Professor of health services research at the University of Cambridge, Professor Roland was one of the architects of the QOF and has been involved in running the GP Patient Survey for years.

As such, he was the perfect choice to chair a review that health secretary Jeremy Hunt promised would be an ‘independent study’ on what GPs were required ‘area by area’.

But unfortunately it was not that simple. Professor Roland subsequently told Pulse that he had been told not to focus on GP staffing levels after discussions between the Department of Health and Health Education England.

So although the resulting report made a ‘note’ of the Government’s commitment to recruit 5,000 new GPs, it bizarrely made no concrete recommendations on GP numbers at all, inevitably drawing criticism.

Having said that, the report itself bore all the hallmarks of Professor Roland’s good sense, recommending practices consider employing physician associates and pharmacists.

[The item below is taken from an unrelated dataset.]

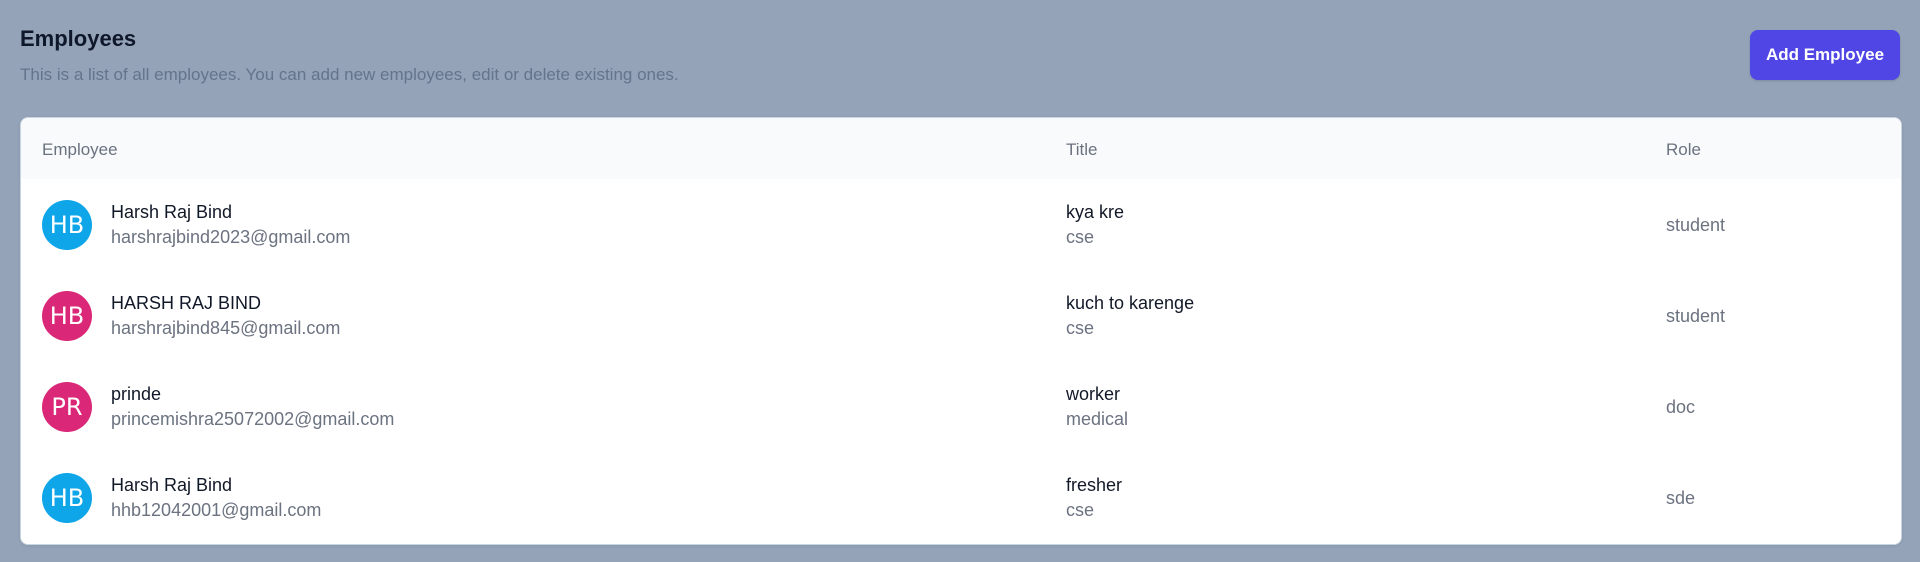  I want to click on employee-email: princemishra25072002@gmail.com, so click(253, 419).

It also suggests trials of medical admin assistants to do paperwork and paramedics to assess home visits.

Professor Roland says chairing the commission gave him ‘an opportunity to think how general practice can get out of its present crisis into a situation where doctors, nurses and pharmacists not only provide high-quality care, but also have satisfying and sustainable careers’.

The publication of the report has not signalled an end to the work, he tells Pulse: ‘The next task is to see that as many of our recommendations get into practice as possible. In particular, the Government needs to recognise the longstanding disinvestment in primary care compared with investment in hospitals.’